_Work to complete_:
Going through the entries below, count each line containing the word "height". Report the number only.
Task inputs Block Start
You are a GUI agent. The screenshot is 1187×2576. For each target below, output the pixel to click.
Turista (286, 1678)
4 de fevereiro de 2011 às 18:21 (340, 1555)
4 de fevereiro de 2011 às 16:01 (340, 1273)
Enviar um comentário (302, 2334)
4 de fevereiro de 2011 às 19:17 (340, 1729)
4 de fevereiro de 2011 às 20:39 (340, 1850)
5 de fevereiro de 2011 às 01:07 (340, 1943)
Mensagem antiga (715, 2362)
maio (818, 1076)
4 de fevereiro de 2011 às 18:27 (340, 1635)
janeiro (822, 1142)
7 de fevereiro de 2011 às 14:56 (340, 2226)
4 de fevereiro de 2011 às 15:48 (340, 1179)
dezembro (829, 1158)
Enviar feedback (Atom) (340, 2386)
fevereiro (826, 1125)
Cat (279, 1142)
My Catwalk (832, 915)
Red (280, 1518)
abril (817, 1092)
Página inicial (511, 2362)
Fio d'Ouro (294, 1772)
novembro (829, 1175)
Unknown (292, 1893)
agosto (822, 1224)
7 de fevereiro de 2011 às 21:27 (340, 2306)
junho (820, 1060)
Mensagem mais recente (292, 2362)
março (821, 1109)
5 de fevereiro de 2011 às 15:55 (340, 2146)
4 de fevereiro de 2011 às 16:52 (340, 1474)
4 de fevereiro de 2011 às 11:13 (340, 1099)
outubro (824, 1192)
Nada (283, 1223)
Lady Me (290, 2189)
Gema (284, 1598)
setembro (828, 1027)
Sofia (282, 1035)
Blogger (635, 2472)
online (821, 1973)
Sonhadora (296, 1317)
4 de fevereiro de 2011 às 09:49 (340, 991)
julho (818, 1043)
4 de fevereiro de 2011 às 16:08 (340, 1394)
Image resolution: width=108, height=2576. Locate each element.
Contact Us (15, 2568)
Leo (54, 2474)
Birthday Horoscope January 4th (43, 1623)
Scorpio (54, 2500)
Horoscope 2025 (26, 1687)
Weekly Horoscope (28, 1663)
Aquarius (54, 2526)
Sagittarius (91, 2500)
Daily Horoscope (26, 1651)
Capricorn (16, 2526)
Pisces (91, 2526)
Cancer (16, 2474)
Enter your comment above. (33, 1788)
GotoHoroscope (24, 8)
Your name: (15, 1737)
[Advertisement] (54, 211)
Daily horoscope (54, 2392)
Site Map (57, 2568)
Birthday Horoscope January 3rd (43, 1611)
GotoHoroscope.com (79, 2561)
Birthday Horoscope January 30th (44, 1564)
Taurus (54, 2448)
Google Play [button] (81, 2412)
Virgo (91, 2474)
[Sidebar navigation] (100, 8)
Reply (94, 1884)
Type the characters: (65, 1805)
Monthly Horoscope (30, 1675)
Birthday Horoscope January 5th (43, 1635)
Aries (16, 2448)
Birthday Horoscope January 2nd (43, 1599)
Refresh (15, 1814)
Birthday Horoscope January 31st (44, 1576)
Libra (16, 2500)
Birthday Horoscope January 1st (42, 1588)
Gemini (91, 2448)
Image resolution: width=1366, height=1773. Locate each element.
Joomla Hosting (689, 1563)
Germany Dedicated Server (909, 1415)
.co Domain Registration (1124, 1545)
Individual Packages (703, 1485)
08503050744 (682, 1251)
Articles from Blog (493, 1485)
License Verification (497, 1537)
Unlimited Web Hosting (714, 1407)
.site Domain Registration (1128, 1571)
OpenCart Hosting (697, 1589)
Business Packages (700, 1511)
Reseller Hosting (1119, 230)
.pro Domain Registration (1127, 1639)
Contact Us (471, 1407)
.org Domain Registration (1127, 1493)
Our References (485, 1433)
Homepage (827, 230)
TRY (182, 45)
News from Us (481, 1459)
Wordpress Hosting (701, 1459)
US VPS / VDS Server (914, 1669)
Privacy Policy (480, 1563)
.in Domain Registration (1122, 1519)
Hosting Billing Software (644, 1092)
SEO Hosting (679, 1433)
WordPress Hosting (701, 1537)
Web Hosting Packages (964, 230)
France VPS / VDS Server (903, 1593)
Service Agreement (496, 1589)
Task inputs Block End
_Finished task_:
2